Concerning the lipids, it's interesting to me that my tests last fall 
weren't worse.  My weight was back up.  I'm older.  I had been eating 
SAD with a kind of vaguely lowcarb emphasis (i.e., I never went back to 
eating bread, for example, unless it was a pizza crust.  And I didn't 
bother with sweets.) for a couple of years.  And yet my HDL of 55 was 
*higher* than in '98 after a year of pretty strict paleo.  My TG was 
higher too, but not astronomically.  My LDL was a bit lower.  I don't 
know what my Hba1c was in '98; wish I did.  Maybe I can dig up the 
actual lab report somewhere.  It's probably on there; I just wasn't 
paying much attention to BG issues then.

> The two people I know whose LDL went up on a NeanderThin-type diet didn't
> stick with it, so I wasn't sure if that was a permanent or temporary
> phenomena. Your experience suggests it might be temporary for at least some
> people, though one case is not solid evidence.
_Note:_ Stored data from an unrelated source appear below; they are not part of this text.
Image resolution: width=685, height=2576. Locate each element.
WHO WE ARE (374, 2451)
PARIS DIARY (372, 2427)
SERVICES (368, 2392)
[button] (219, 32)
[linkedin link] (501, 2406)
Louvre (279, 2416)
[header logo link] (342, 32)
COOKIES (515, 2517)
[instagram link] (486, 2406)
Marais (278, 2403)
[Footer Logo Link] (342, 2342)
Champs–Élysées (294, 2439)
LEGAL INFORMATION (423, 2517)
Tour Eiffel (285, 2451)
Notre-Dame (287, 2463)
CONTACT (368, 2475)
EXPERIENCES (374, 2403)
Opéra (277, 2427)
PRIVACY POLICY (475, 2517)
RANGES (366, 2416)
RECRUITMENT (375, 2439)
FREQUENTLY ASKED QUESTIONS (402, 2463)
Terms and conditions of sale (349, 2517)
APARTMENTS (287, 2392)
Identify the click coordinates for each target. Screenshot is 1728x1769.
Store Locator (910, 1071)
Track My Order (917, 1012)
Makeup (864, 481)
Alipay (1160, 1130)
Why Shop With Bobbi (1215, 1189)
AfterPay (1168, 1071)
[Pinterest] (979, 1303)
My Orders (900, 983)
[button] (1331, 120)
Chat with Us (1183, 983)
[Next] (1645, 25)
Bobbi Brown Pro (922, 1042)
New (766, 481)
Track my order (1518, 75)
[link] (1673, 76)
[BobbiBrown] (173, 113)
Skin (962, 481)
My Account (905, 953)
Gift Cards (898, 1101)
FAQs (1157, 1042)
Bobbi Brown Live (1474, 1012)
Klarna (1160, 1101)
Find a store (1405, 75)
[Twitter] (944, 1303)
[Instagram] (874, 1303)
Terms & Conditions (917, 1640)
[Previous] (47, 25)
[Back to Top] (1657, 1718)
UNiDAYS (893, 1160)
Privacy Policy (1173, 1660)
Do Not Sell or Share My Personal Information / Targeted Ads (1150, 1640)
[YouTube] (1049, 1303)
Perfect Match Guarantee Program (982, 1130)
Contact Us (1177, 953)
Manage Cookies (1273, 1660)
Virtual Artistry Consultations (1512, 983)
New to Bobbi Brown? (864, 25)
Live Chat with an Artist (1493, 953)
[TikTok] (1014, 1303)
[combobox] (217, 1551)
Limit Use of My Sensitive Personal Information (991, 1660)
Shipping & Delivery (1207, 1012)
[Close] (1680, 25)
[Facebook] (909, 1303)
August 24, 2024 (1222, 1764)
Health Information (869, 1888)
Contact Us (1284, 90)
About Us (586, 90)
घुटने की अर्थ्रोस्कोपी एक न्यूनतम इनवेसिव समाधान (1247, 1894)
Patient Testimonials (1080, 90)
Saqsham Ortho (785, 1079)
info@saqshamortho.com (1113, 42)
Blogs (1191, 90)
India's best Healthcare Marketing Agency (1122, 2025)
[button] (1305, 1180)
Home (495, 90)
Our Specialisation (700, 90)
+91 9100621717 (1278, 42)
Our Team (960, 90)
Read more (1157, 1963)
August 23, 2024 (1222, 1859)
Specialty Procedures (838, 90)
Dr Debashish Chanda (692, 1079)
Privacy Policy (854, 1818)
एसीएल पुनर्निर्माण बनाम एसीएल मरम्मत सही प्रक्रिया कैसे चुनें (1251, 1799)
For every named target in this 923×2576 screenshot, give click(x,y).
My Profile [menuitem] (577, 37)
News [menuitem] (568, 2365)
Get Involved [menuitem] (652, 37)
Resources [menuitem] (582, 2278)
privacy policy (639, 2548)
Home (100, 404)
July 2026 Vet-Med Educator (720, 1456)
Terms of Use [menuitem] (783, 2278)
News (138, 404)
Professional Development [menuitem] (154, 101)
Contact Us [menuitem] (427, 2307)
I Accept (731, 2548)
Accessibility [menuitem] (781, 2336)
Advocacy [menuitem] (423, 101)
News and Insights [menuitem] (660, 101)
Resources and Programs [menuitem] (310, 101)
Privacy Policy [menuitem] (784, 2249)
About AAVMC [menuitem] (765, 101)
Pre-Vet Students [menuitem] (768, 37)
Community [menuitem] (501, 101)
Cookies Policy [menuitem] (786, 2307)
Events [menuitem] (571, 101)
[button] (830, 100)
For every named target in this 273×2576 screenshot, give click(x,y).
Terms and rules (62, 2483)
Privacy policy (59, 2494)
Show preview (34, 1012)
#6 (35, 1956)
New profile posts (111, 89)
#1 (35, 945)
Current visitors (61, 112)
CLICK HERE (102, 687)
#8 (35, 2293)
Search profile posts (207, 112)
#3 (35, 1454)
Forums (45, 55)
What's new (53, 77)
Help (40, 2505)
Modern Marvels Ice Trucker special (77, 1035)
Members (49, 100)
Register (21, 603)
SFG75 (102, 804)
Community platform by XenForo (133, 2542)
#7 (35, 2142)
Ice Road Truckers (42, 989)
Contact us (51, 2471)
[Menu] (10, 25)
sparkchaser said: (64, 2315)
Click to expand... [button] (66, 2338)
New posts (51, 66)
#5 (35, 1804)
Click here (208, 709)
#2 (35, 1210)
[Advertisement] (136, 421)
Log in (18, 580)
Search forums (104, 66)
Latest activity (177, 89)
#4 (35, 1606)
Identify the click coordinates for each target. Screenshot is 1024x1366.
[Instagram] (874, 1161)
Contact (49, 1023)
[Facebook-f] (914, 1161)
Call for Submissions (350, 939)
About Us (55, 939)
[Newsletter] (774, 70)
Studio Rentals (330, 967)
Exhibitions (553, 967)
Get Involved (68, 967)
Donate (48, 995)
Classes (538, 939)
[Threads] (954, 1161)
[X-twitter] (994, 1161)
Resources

It looks like if you had
> tweaked the diet a bit by reducing SFA's you might have achieved fairly
> healthy numbers in another year or so, and even with the high SFA levels
> your numbers were beginning to improve significantly.

One case is not evidence, except as it concerns that one individual!  My 
belief is that the LDL rise in response to dietary SFA is indeed 
temporary for a lot of people, particularly if the reason for the 
increased SFA is a sharp reduction in carbs, as opposed to just eating a 
greater proportion of SFA in a high-carb diet.  So many clinical studies 
of SFA and LDL are just a few months in duration, and they involve 
*replacement* of MFA and PUFA by SFA in "normal" (i.e., high carb) 
diets.  Then these studies are used as "evidence" that lowcarb diets 
cause longterm "dangerous" changes in LDL.  Wolfgang Lutz followed 
patients for years and charted cholesterol levels as he put them on his 
72g lowcarb program.  He documented a common rise in cholesterol, 
followed by a drop to about what it was to start with, or lower 
(especially in younger people it would go lower).

My hypothesis is that combining very lowcarb, near-paleo, with daily IF 
will change these numbers more dramatically than lowcarb or paleo alone 
ever did.  We'll see in a few months if I'm right.